EXERCISE PROMPT: Number of lines with the string "icon" in the entries below: report it, and nothing besides.

** DATA LISTING follows **

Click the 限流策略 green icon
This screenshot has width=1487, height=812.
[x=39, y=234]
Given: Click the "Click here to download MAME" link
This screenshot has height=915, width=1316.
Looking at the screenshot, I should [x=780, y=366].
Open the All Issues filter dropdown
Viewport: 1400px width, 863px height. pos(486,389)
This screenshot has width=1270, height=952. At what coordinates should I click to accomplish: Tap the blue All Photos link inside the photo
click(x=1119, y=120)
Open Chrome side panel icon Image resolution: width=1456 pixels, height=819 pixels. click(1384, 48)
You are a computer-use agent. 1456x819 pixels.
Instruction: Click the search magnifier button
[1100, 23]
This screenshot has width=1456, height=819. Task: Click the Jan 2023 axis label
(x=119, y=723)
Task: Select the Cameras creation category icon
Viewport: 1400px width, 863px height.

** End of DATA LISTING **

WRITTEN SOLUTION: 3